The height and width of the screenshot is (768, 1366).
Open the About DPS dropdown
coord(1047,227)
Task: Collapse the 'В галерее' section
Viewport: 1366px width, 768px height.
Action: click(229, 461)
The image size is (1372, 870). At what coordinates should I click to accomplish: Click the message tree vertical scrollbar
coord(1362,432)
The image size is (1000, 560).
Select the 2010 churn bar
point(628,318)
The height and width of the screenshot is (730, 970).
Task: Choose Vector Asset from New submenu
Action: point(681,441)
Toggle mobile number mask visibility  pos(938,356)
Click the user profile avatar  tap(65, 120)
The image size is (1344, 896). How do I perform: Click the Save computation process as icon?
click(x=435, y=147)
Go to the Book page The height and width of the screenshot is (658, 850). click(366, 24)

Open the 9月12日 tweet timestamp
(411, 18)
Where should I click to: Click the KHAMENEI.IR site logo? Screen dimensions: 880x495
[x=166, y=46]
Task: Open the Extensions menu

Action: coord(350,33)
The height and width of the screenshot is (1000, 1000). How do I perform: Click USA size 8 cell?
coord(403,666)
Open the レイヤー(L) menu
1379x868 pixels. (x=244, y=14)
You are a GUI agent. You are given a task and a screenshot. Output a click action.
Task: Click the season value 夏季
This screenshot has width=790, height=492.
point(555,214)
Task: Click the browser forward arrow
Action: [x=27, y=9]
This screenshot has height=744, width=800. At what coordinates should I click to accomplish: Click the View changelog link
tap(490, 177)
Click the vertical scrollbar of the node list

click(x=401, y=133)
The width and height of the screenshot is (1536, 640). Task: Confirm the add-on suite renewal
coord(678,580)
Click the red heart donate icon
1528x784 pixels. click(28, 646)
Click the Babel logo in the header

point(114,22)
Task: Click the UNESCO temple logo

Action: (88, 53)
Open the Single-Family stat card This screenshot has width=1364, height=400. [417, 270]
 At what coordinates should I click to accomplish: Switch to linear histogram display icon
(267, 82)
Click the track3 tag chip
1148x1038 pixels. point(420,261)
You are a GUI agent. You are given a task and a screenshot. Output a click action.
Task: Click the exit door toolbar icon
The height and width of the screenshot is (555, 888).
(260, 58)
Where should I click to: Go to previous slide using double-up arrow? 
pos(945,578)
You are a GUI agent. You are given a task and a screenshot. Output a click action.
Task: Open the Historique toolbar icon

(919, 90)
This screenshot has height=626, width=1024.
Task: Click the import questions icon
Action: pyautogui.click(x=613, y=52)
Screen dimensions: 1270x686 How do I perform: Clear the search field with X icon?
○ ○ ○ ○ ○
◆ **What to produce**:
Each record must be repeated exactly as it is.

◆ **Exercise output**:
The height and width of the screenshot is (768, 1366).
Open the About DPS dropdown
coord(1047,227)
Task: Collapse the 'В галерее' section
Viewport: 1366px width, 768px height.
Action: click(229, 461)
The image size is (1372, 870). At what coordinates should I click to accomplish: Click the message tree vertical scrollbar
coord(1362,432)
The image size is (1000, 560).
Select the 2010 churn bar
point(628,318)
The height and width of the screenshot is (730, 970).
Task: Choose Vector Asset from New submenu
Action: point(681,441)
Toggle mobile number mask visibility  pos(938,356)
Click the user profile avatar  tap(65, 120)
The image size is (1344, 896). How do I perform: Click the Save computation process as icon?
click(x=435, y=147)
Go to the Book page The height and width of the screenshot is (658, 850). click(366, 24)

Open the 9月12日 tweet timestamp
(411, 18)
Where should I click to: Click the KHAMENEI.IR site logo? Screen dimensions: 880x495
[x=166, y=46]
Task: Open the Extensions menu

Action: coord(350,33)
The height and width of the screenshot is (1000, 1000). How do I perform: Click USA size 8 cell?
coord(403,666)
Open the レイヤー(L) menu
1379x868 pixels. (x=244, y=14)
You are a GUI agent. You are given a task and a screenshot. Output a click action.
Task: Click the season value 夏季
This screenshot has width=790, height=492.
point(555,214)
Task: Click the browser forward arrow
Action: [x=27, y=9]
This screenshot has height=744, width=800. At what coordinates should I click to accomplish: Click the View changelog link
tap(490, 177)
Click the vertical scrollbar of the node list

click(x=401, y=133)
The width and height of the screenshot is (1536, 640). Task: Confirm the add-on suite renewal
coord(678,580)
Click the red heart donate icon
1528x784 pixels. click(28, 646)
Click the Babel logo in the header

point(114,22)
Task: Click the UNESCO temple logo

Action: (88, 53)
Open the Single-Family stat card This screenshot has width=1364, height=400. [417, 270]
 At what coordinates should I click to accomplish: Switch to linear histogram display icon
(267, 82)
Click the track3 tag chip
1148x1038 pixels. point(420,261)
You are a GUI agent. You are given a task and a screenshot. Output a click action.
Task: Click the exit door toolbar icon
The height and width of the screenshot is (555, 888).
(260, 58)
Where should I click to: Go to previous slide using double-up arrow? 
pos(945,578)
You are a GUI agent. You are given a task and a screenshot. Output a click action.
Task: Open the Historique toolbar icon

(919, 90)
This screenshot has height=626, width=1024.
Task: Click the import questions icon
Action: pyautogui.click(x=613, y=52)
Screen dimensions: 1270x686 How do I perform: Clear the search field with X icon?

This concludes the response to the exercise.